» PROBLEM REQUIREMENTS: Rewrite all of the items below, substituting "Find the position of" for "Identify the location of" and leaving everything else unchanged.

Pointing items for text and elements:
----------

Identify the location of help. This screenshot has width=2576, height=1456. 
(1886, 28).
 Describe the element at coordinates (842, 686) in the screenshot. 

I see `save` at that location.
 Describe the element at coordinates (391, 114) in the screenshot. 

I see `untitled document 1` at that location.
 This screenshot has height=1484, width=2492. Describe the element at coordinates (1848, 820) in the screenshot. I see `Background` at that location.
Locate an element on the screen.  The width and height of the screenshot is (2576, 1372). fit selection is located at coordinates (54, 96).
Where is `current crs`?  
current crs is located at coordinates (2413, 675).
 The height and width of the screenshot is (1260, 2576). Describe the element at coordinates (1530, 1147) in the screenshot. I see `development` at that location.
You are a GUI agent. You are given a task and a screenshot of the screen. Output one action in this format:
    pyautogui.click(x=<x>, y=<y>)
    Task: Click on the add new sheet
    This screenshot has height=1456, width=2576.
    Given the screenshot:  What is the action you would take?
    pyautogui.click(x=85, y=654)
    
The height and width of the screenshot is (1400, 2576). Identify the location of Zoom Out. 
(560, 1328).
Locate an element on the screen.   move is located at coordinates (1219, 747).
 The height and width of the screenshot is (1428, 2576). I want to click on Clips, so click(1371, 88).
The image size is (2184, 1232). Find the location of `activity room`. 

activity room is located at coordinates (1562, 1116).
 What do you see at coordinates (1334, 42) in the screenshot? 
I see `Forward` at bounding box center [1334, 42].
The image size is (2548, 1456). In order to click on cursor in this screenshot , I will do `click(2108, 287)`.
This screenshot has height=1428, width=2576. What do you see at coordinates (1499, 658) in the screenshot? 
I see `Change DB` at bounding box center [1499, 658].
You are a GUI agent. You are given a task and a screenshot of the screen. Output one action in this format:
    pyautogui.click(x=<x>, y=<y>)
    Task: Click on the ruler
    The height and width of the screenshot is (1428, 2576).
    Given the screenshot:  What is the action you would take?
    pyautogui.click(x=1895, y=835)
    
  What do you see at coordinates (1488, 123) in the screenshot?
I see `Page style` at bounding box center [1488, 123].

----------

» RESPONSE TO THIS TASK:
Find the position of help. This screenshot has width=2576, height=1456. 
(1886, 28).
 Describe the element at coordinates (842, 686) in the screenshot. 

I see `save` at that location.
 Describe the element at coordinates (391, 114) in the screenshot. 

I see `untitled document 1` at that location.
 This screenshot has height=1484, width=2492. Describe the element at coordinates (1848, 820) in the screenshot. I see `Background` at that location.
Locate an element on the screen.  The width and height of the screenshot is (2576, 1372). fit selection is located at coordinates (54, 96).
Where is `current crs`?  
current crs is located at coordinates (2413, 675).
 The height and width of the screenshot is (1260, 2576). Describe the element at coordinates (1530, 1147) in the screenshot. I see `development` at that location.
You are a GUI agent. You are given a task and a screenshot of the screen. Output one action in this format:
    pyautogui.click(x=<x>, y=<y>)
    Task: Click on the add new sheet
    This screenshot has height=1456, width=2576.
    Given the screenshot:  What is the action you would take?
    pyautogui.click(x=85, y=654)
    
The height and width of the screenshot is (1400, 2576). Find the position of Zoom Out. 
(560, 1328).
Locate an element on the screen.   move is located at coordinates (1219, 747).
 The height and width of the screenshot is (1428, 2576). I want to click on Clips, so click(1371, 88).
The image size is (2184, 1232). Find the location of `activity room`. 

activity room is located at coordinates (1562, 1116).
 What do you see at coordinates (1334, 42) in the screenshot? 
I see `Forward` at bounding box center [1334, 42].
The image size is (2548, 1456). In order to click on cursor in this screenshot , I will do `click(2108, 287)`.
This screenshot has height=1428, width=2576. What do you see at coordinates (1499, 658) in the screenshot? 
I see `Change DB` at bounding box center [1499, 658].
You are a GUI agent. You are given a task and a screenshot of the screen. Output one action in this format:
    pyautogui.click(x=<x>, y=<y>)
    Task: Click on the ruler
    The height and width of the screenshot is (1428, 2576).
    Given the screenshot:  What is the action you would take?
    pyautogui.click(x=1895, y=835)
    
  What do you see at coordinates (1488, 123) in the screenshot?
I see `Page style` at bounding box center [1488, 123].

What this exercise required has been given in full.